With each sale, they socked away money in hopes of an escape. It would take more than 1 million francs (more than $2,000) for enough space on a chartered plane to get out of Boda. Roads were too dangerous: The countryside surrounding town was infested with machete-wielding fighters who wanted to kill Muslims like them.

Staying wasn't an option either: Muslims were only safe in a neighborhood sandwiched between two bridges. They couldn't get to the market in the Christian part of town and were slowly starving. Each day they would eat a bit more of the rice they were trying to sell.

It also was too dangerous to travel to the Christian neighborhood where there were doctors and midwives.
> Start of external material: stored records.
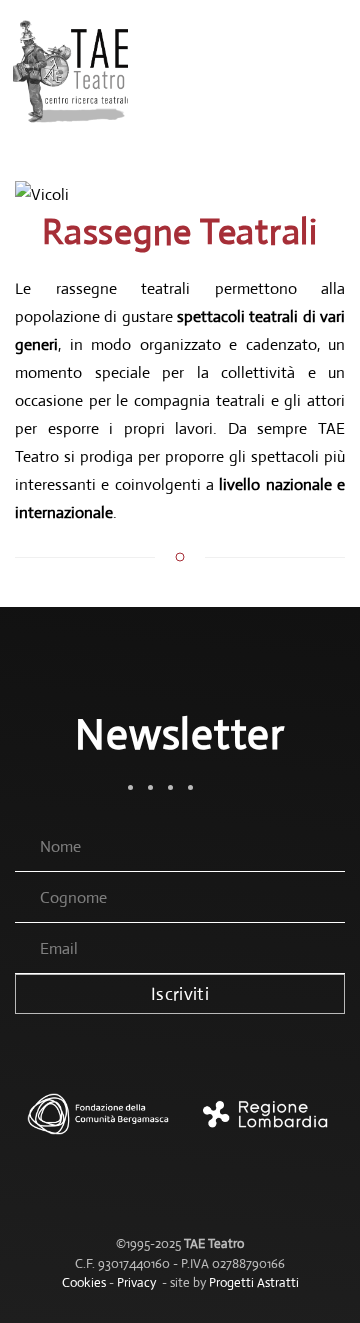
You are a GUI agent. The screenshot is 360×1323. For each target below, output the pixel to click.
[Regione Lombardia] (262, 1124)
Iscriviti (180, 994)
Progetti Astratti (254, 1282)
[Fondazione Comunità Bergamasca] (97, 1124)
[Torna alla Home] (72, 70)
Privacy (136, 1282)
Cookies (84, 1282)
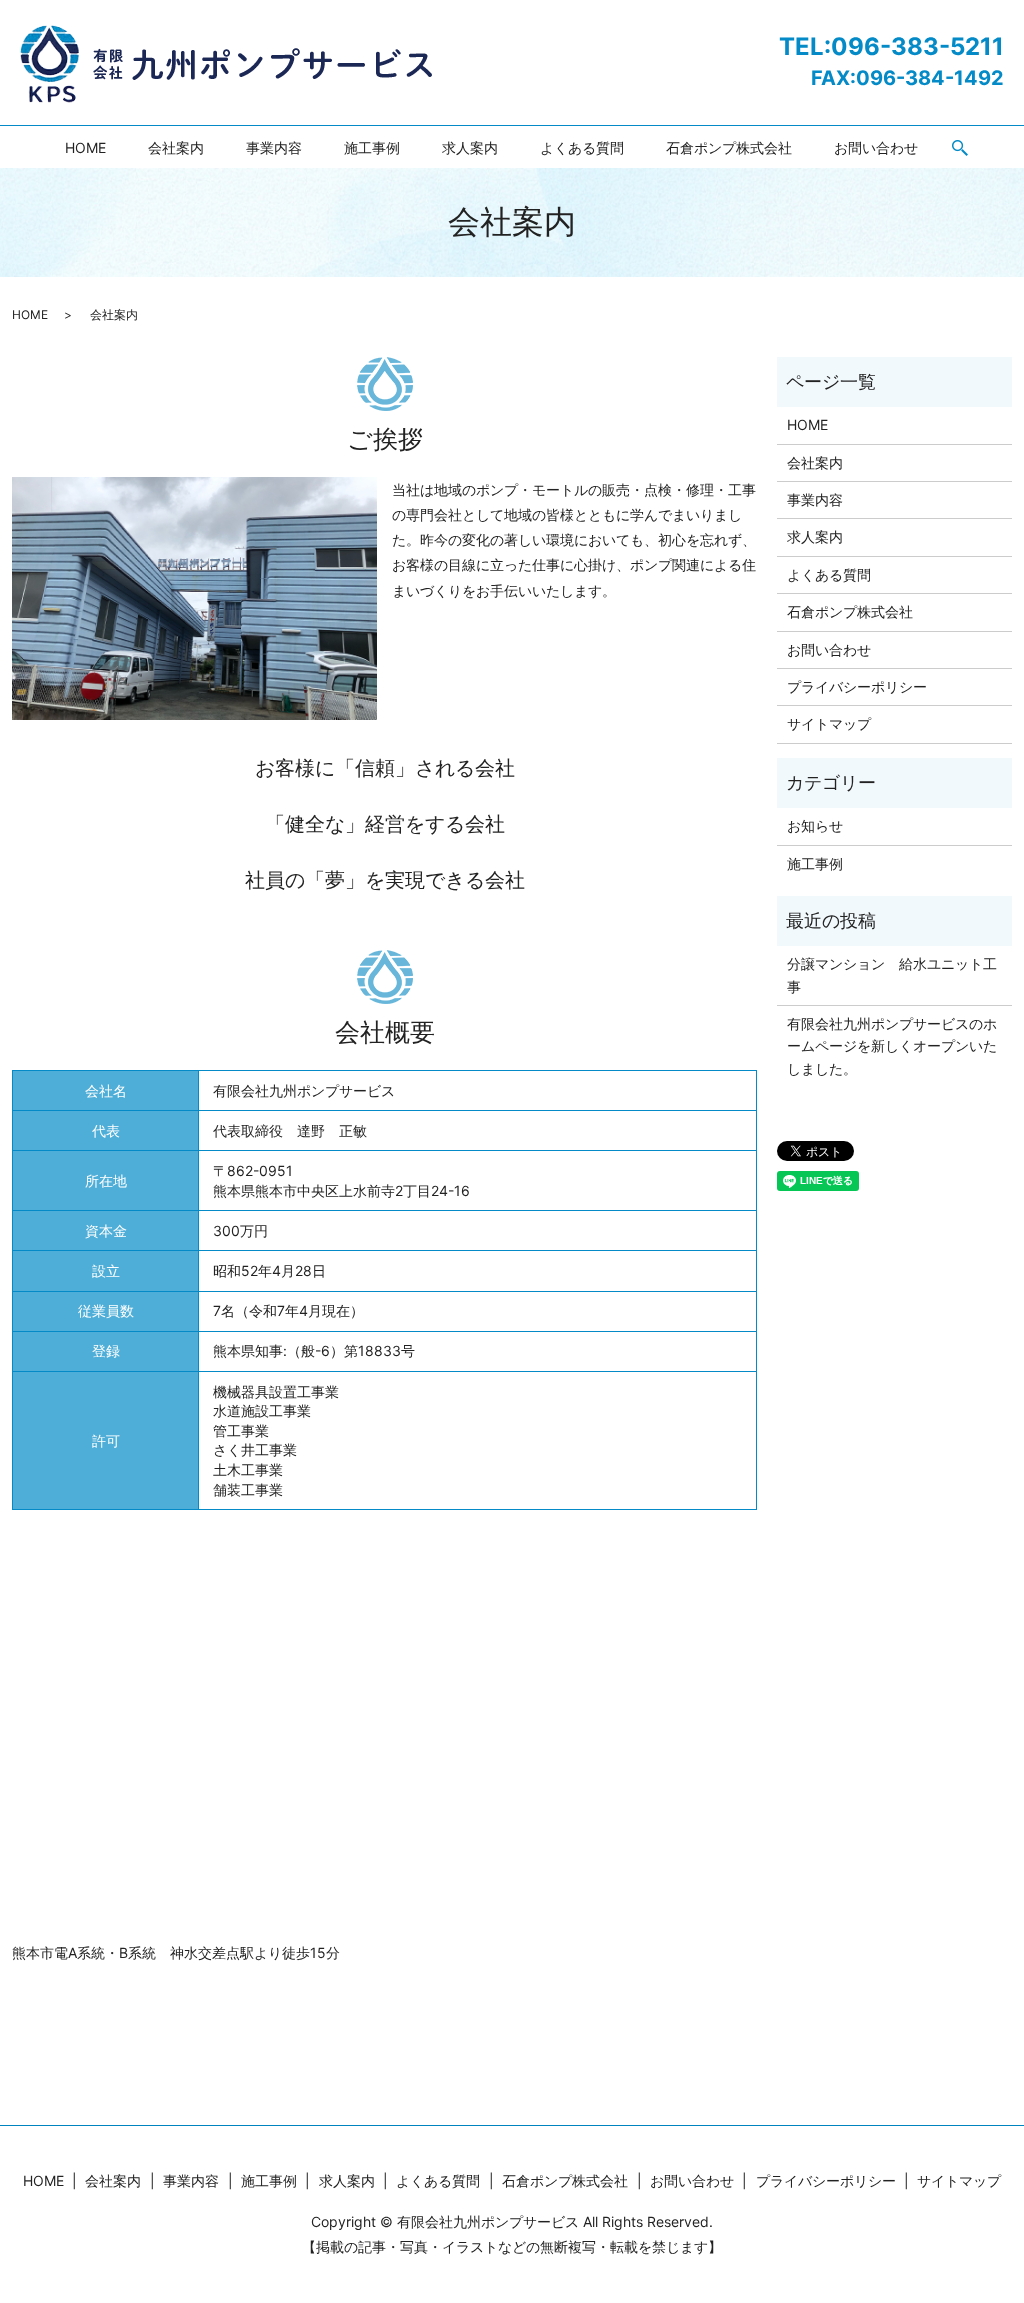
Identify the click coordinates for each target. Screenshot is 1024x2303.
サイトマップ (829, 723)
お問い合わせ (876, 147)
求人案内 (470, 147)
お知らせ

The night Yaman gave birth to her eighth child, a neighbor came with scissors to cut the cord.

The first time they tried to go the airport, they missed the flight. The second time they went it was under armed escort by French soldiers. One by one the couple's children climbed into the plane that normally flies diamond traders to and from Boda.

Yaman's brother Mahamat is convinced the militiamen must have seen the family heading to the airport and decided to attack as he returned solo from the airstrip to town.

He was the 12th Muslim killed in a week here, residents say. At least three others have been killed in the days since she left for Bangui, say residents.

The mounds of dirt at the end of a path behind a warehouse are still fresh from where the bodies are buried. Earlier victims had been taken to a plot behind one of the town's mosques but it is now on the wrong side of the bridge, too dangerous for the Muslim community to bring their dead there now.

Now Yaman spends her days sitting on a mat inside the airport hangar in Bangui, her 15- and 18-year-old daughters minding the little ones. Every few hours there is the baby to nurse and medicines to give 4-year-old Moura, who has contracted malaria.

Yaman thinks about how her husband wanted the children to have plenty, and then tearfully displays a cardboard box with all the food she has: only some uncooked noodles and cans of beans donated by a charity. She does not have any money to her name, only mouths to feed and broken hearts sleeping at night without blankets.

Some families here have made their homes inside small private planes parked here. Yaman and her eight children have neatly arranged their luggage to give some semblance of privacy to the mats where they must crowd together at night.

As Yaman recounts all they have lost, 18-year-old Awa wipes her own tears with the ends of her headscarf and tries to comfort her mother.

Even in a future full of uncertainty, there is one thing resolute in Yaman's mind: "With all that has happened, we will never go back."